### [Exercise set]
A – Write out the part of the article on scaling PostgreSQL starting at "PostgreSQL has long" and ending at "its rapid ascent.", word for word.
B – Extend the article on scaling PostgreSQL for ChatGPT, picking up right after its last sentence.

Excerpted passage section start

Scaling PostgreSQL to Power 800 Million ChatGPT Users

PostgreSQL has long served as a critical backend data system for core products such as ChatGPT and OpenAI’s API. With rapid user growth, database demands have escalated significantly. Over the last year, PostgreSQL load has increased by over 10x and continues its rapid ascent.

Efforts to advance the production infrastructure to sustain this growth revealed a new insight: PostgreSQL can be scaled to reliably support much larger read-heavy workloads than many previously thought possible. The system, initially created by scientists at the University of California, Berkeley, has enabled support for massive global traffic with a single primary Azure PostgreSQL flexible server instance and nearly 50 read replicas spread over multiple regions globally. This is the story of how PostgreSQL has been scaled to support millions of queries per second for 800 million users through rigorous optimizations and solid engineering, including key takeaways learned along the way.

Cracks in the initial design

After ChatGPT’s launch, traffic grew at an unprecedented rate. To support this, extensive optimizations were rapidly implemented at both the application and PostgreSQL database layers. Scaling involved increasing instance sizes and adding more read replicas. This architecture has performed well for a long time, and with ongoing improvements, it continues to provide ample runway for future growth.

It may seem surprising that a single-primary architecture can meet the demands of OpenAI’s scale; however, making this work in practice is not simple. Several service-impacting events (SEVs) have been observed due to Postgres overload, often following a consistent pattern: an upstream issue causes a sudden spike in database load. Examples include widespread cache misses from a caching-layer failure, a surge of expensive multi-way joins saturating CPU, or a write storm from a new feature launch. As resource utilization climbs, query latency rises, and requests begin to time out. Retries then further amplify the load, triggering a vicious cycle with the potential to degrade the entire ChatGPT and API services.

Although PostgreSQL scales well for read-heavy workloads, challenges still arise during periods of high write traffic. This is largely due to PostgreSQL’s multiversion concurrency control (MVCC) implementation, which makes it less efficient for write-heavy workloads. For instance, when a query updates a tuple or even a single field, the entire row is copied to create a new version. Under heavy write loads, this results in significant write amplification. It also increases read amplification, as queries must scan through multiple tuple versions (dead tuples) to retrieve the latest one. MVCC introduces additional challenges such as table and index bloat, increased index maintenance overhead, and complex autovacuum tuning. A deep-dive on these issues can be found in a blog co-written with Prof. Andy Pavlo at Carnegie Mellon University, titled The Part of PostgreSQL We Hate the Most, which is cited in the PostgreSQL Wikipedia page.

Excerpted passage section end
Extracted records section start

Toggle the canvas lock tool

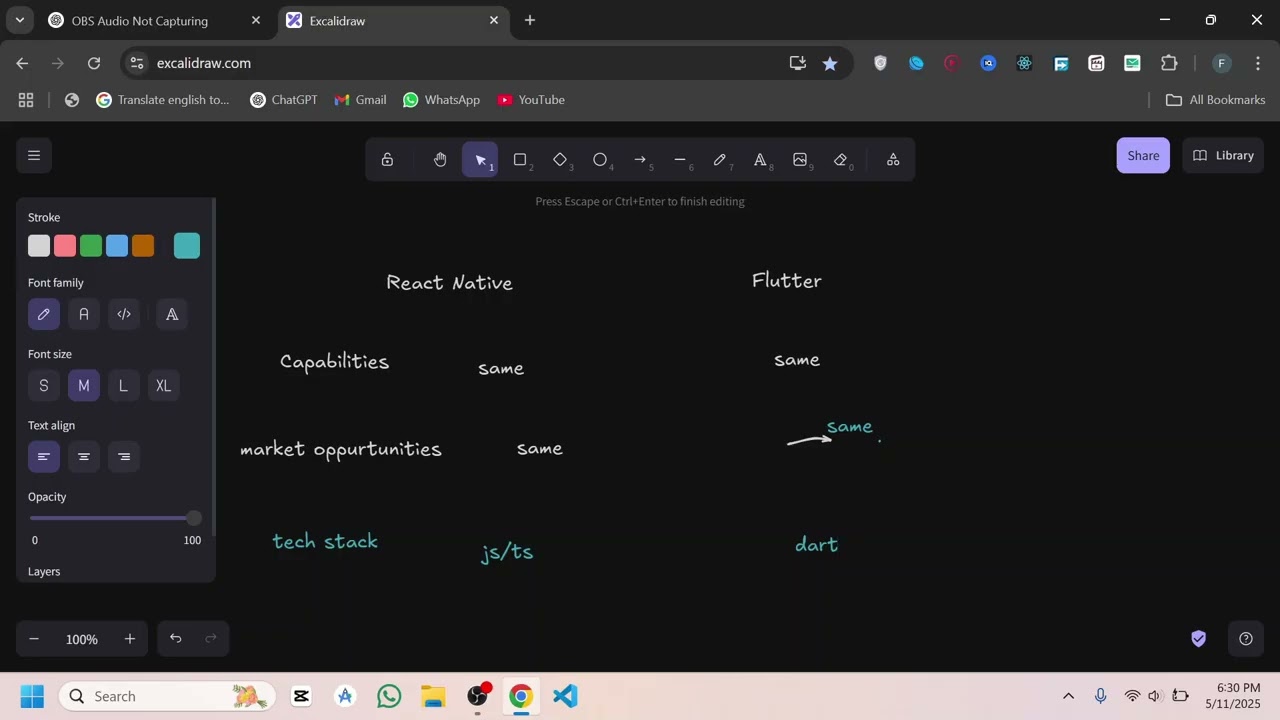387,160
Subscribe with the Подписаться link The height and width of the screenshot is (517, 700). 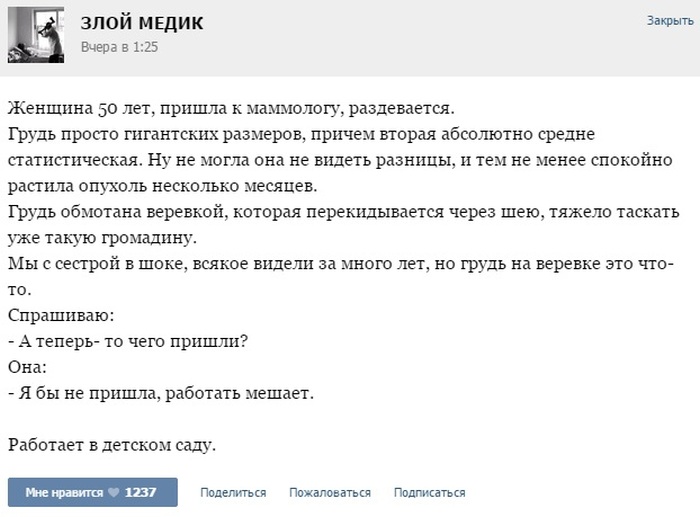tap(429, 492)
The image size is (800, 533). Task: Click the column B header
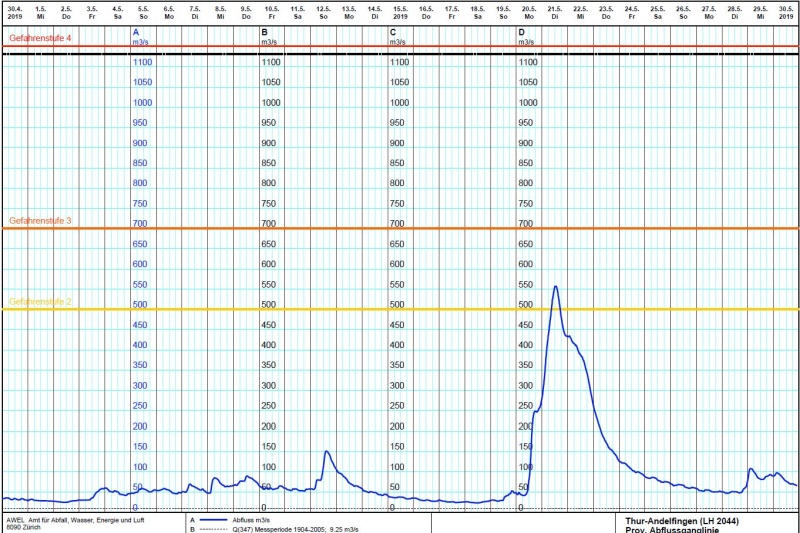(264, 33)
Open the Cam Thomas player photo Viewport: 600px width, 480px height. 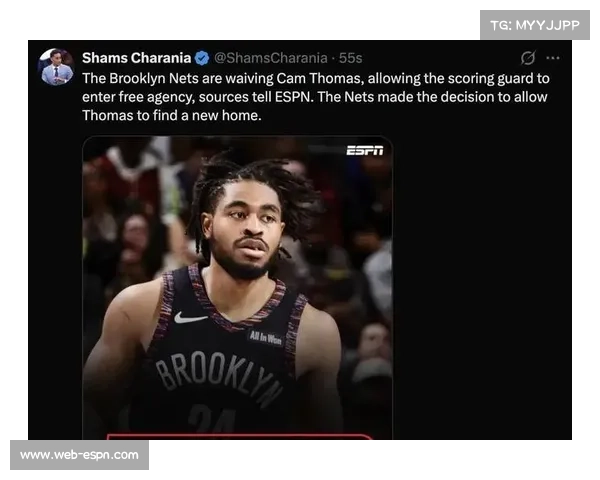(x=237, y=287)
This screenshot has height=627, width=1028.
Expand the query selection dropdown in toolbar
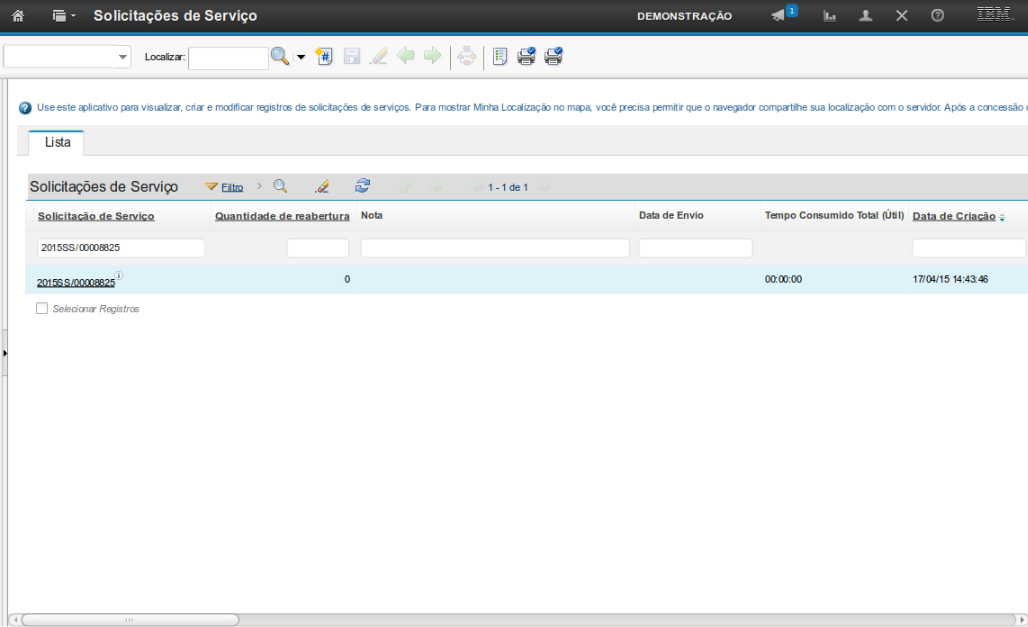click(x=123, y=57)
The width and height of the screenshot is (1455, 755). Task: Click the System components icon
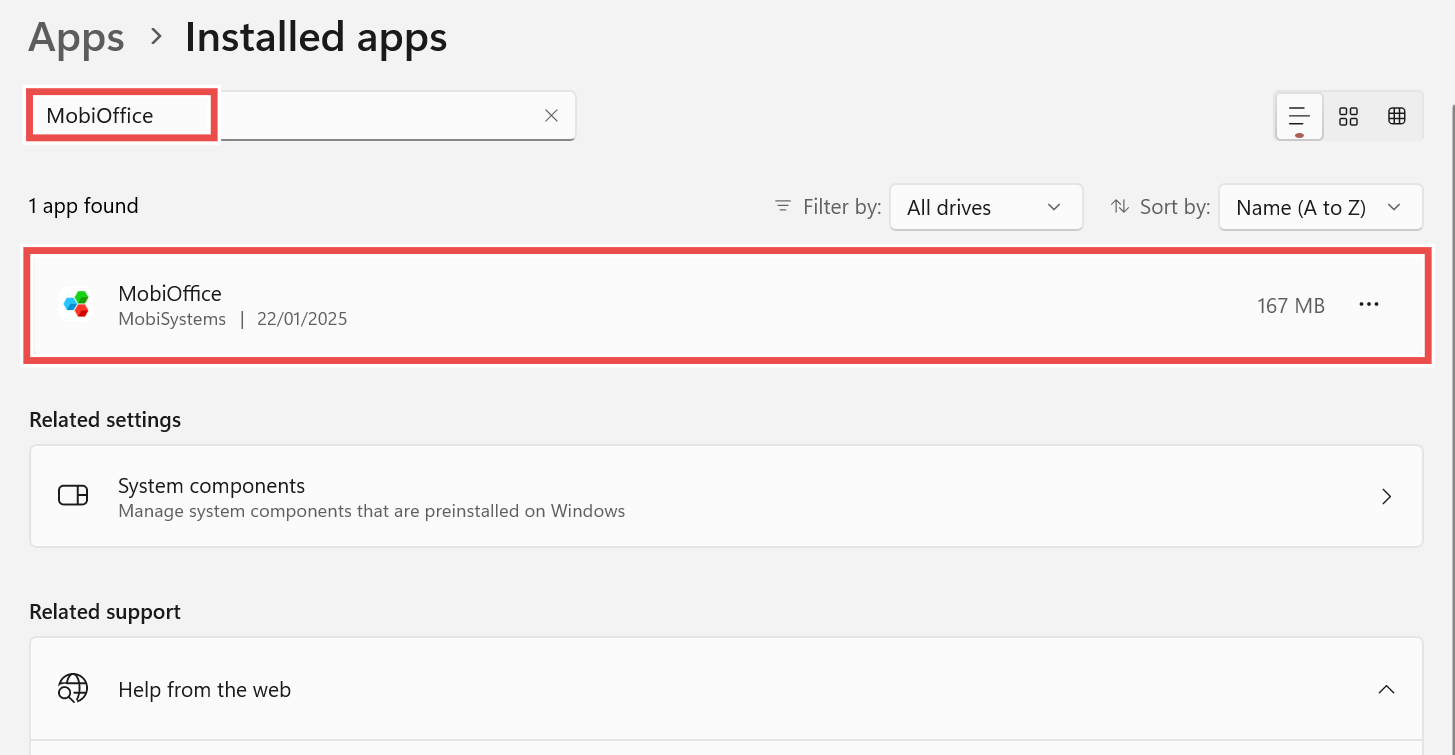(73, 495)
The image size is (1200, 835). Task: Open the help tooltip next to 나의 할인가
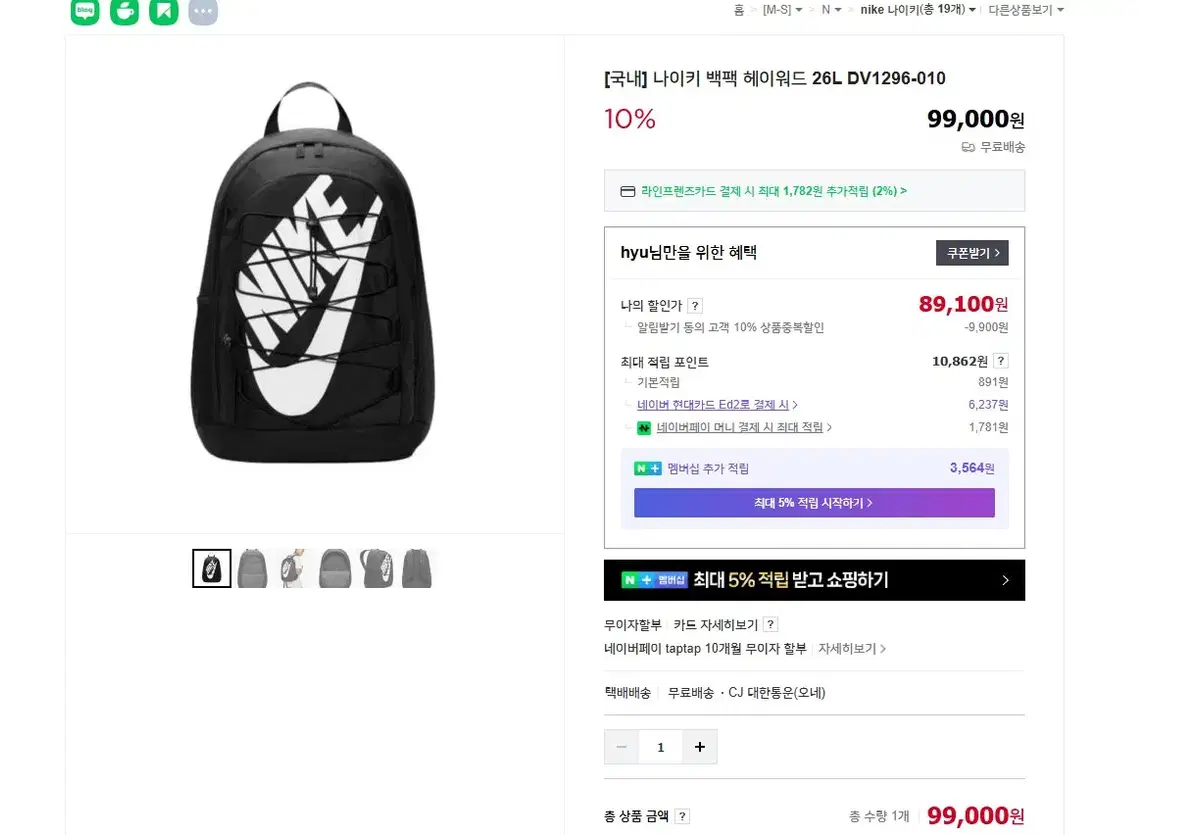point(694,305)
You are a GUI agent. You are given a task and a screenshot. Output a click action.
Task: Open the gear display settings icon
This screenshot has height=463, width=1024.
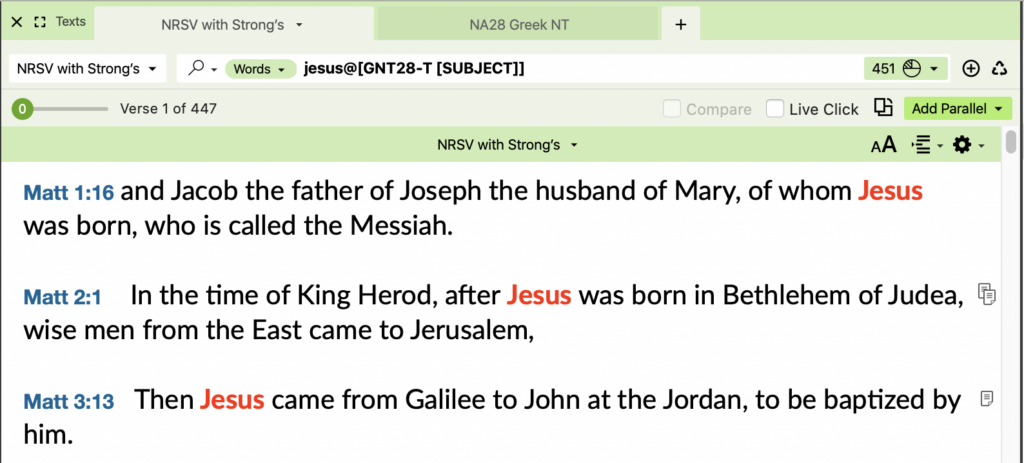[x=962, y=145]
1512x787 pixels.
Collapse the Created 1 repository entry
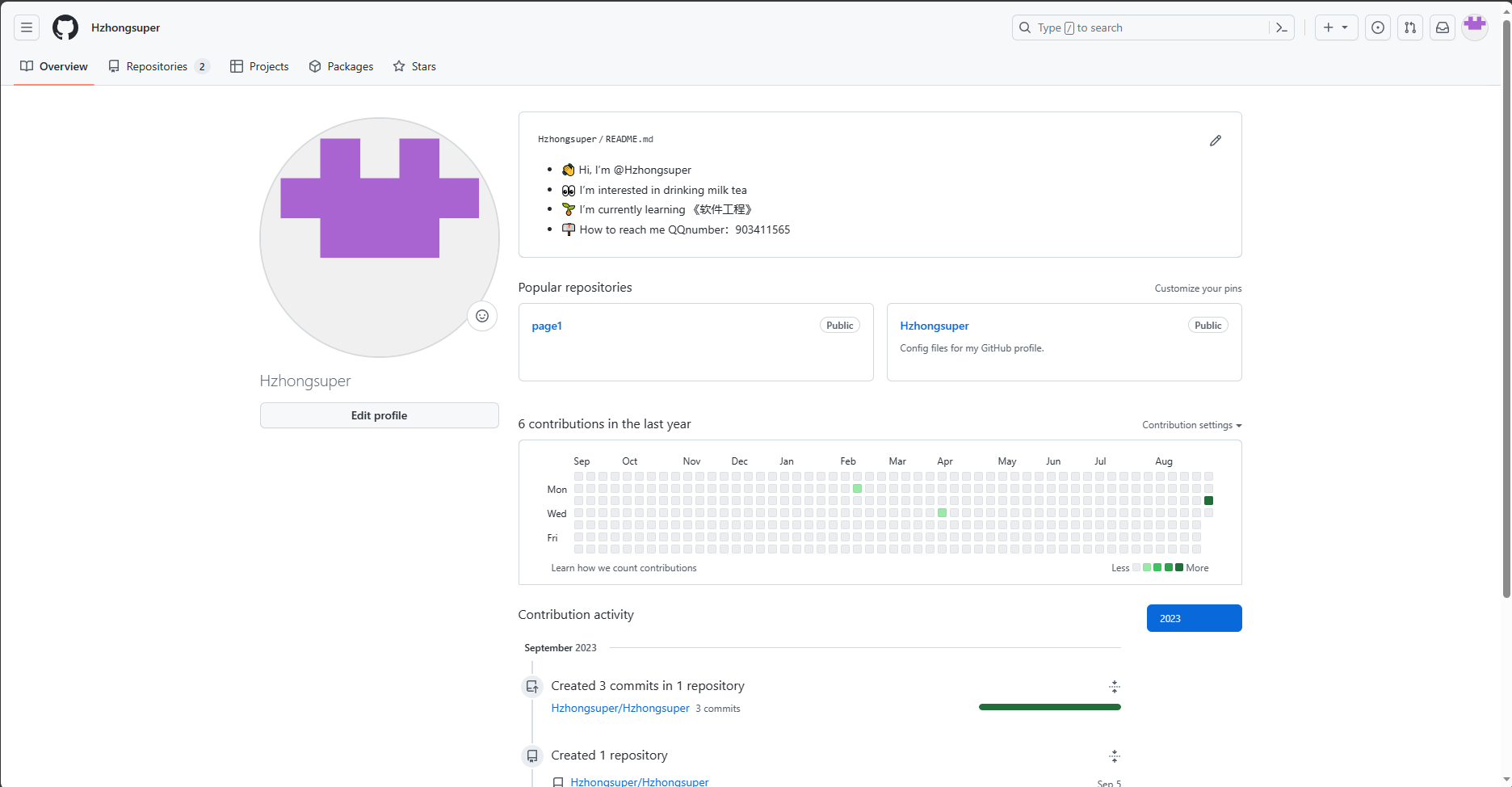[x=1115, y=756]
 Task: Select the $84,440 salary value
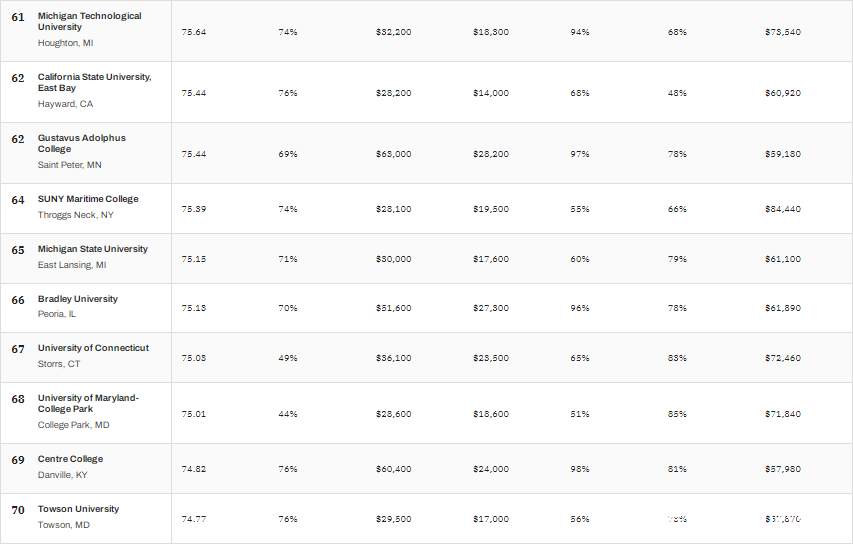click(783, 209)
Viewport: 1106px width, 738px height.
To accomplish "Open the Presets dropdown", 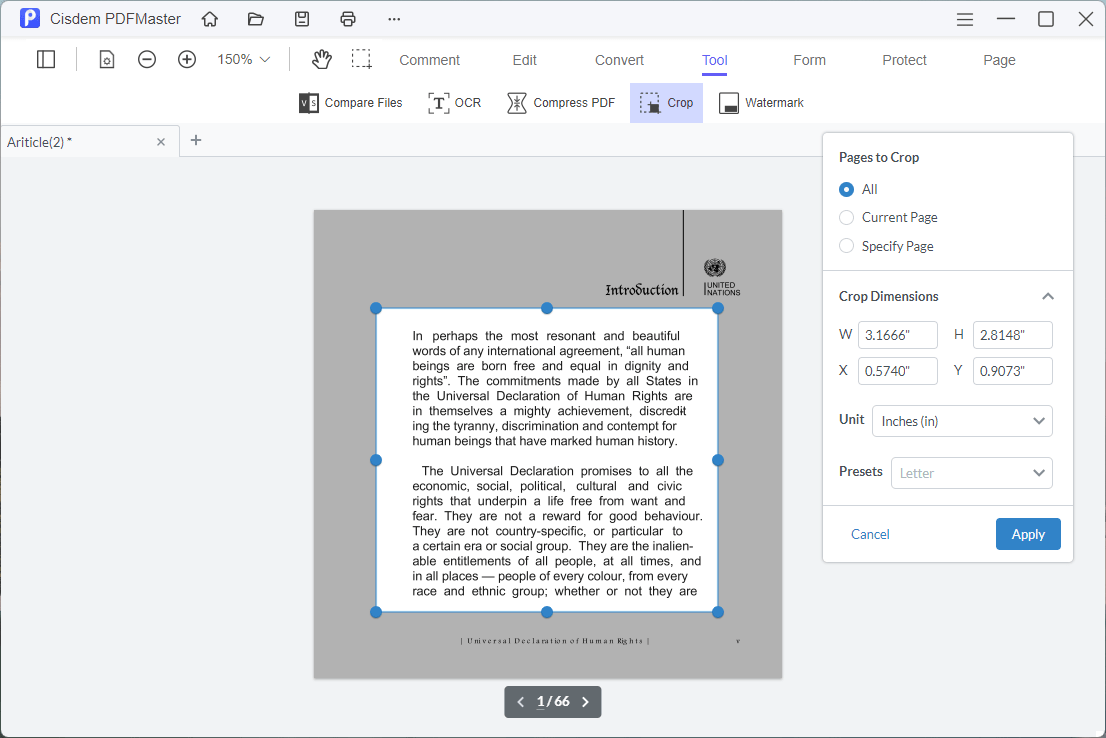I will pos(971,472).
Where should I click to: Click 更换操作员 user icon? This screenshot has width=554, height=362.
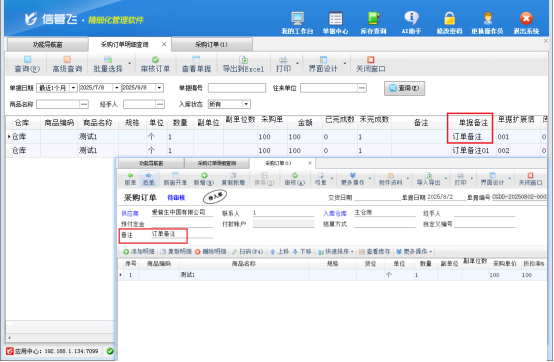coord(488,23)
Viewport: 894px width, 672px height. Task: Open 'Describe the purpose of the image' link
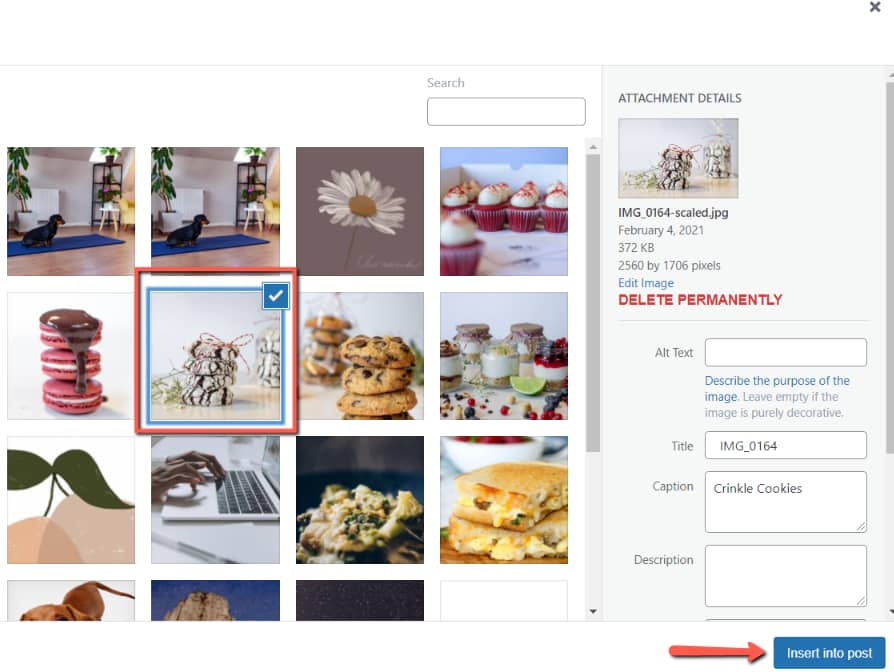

Extracted records section end

### [Per-task outputs]
A –
PostgreSQL has long served as a critical backend data system for core products such as ChatGPT and OpenAI’s API. With rapid user growth, database demands have escalated significantly. Over the last year, PostgreSQL load has increased by over 10x and continues its rapid ascent.

B –
Scaling PostgreSQL to millions of QPS

To mitigate these limitations and reduce write pressure, shardable (i.e., horizontally partitionable), write-heavy workloads have been, and continue to be, migrated to sharded systems such as Azure Cosmos DB. Application logic is optimized to minimize unnecessary writes. Adding new tables to the current PostgreSQL deployment is no longer permitted, with new workloads defaulting to sharded systems.

Even as the infrastructure has evolved, PostgreSQL has remained unsharded, with a single primary instance serving all writes. The primary rationale is that sharding existing application workloads would be highly complex and time-consuming, requiring changes to hundreds of application endpoints and potentially taking months or even years. Since workloads are primarily read-heavy, and extensive optimizations have been implemented, the current architecture still provides ample headroom to support continued traffic growth. While sharding PostgreSQL in the future is not ruled out, it is not a near-term priority given the sufficient runway for current and future growth.

The following sections detail the challenges faced and the extensive optimizations implemented to address them and prevent future outages, pushing PostgreSQL to its limits and scaling it to millions of queries per second (QPS).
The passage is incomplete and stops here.